_Stated task_.
Reproduce, word for word, the stretch of the mailbag text below from "Q: Hi Cait." through "Westward Stabbers garuntee!".

::: Document segment

5. First Crash and Gex, and now Asellus and Gina. O--kaaay. No, Gina, is straight (see the Half-Mystic ending). Asellus and White Rose, on the other hand...
(suddenly, the head explodes, blowing the entire room into rubble. Hanpan and Cait are knocked unconscious)
Max sez: Whoops.
Fritz sez: Looks like we're going to need somebody else to take over the mailbag.
Kefka sez: Hi. Huh huh.
Q:
Mr. Anti-Glick,
I regret to inform you of the recent decision by RPGamer staff to forgo the
dual in a parking lot, especially with gardening implements. Furthermore,
any Nazi movements of any kind will simply not be tolerated. The last time
my employer let us play around with Nazi propoganda posters, we ended up
rolling them up and whacking each other over the heads with them. It
wasn't very pleasent, especially since AK has a vicious backhand.
However, let it be known that myself, as well as the RPGamer staff will be
more than open and willing to consider whatever types of conflicts and
engagements you have in mind for the future. Thank you again for your time.
Sincerely,
Brian Glick
kupan@rpgamer.com
Kefka sez: Huh huh, he said "implements". Huh huh cool.
Fritz sez: How did the Nazis get involved in this whole thing anyway? I don't remember.
Q: Hi Cait. It is I! Your cousins sisters husbands friends old room mate The
Infamous Westward Stabber! (So what does that make us? ABSOLUTLY NOTHING!)
1. Hey cait... if you give me 3000 gil I'll y'know "do" artemis for ya...
2. NO!!! WAIT!!! That didnt come out right! I meant assasinate! Ice! Waste!
you know
3. Whew... so any way do i have a job?
4. If not you wanna buy a slightly used mini gun? If armed with AP (armor
peircing) rounds it can kill a super mutant in a single shot... eh? eh?
5. Have you ever played fallout?
6. You should its the best RPG EVER made. Even better that Wild Arms! You
have the Westward Stabbers garuntee!
Ok thats it... now dont think i wont "Ice" artemis too... and for an extra
100 zenny I'll waste his hermaphrodite lover (that man are sick) for ya
also!

::::::
::: Data

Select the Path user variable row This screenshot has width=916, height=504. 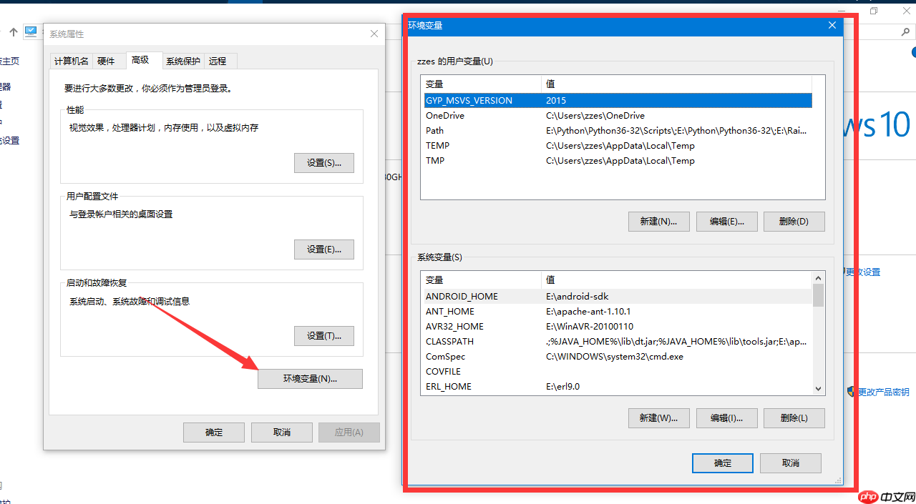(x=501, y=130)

::::::
::: Data

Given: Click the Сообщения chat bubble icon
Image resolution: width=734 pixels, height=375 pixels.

::::::
::: Data

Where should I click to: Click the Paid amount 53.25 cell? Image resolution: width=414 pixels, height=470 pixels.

::::::

_Response below_.
Q: Hi Cait. It is I! Your cousins sisters husbands friends old room mate The
Infamous Westward Stabber! (So what does that make us? ABSOLUTLY NOTHING!)
1. Hey cait... if you give me 3000 gil I'll y'know "do" artemis for ya...
2. NO!!! WAIT!!! That didnt come out right! I meant assasinate! Ice! Waste!
you know
3. Whew... so any way do i have a job?
4. If not you wanna buy a slightly used mini gun? If armed with AP (armor
peircing) rounds it can kill a super mutant in a single shot... eh? eh?
5. Have you ever played fallout?
6. You should its the best RPG EVER made. Even better that Wild Arms! You
have the Westward Stabbers garuntee!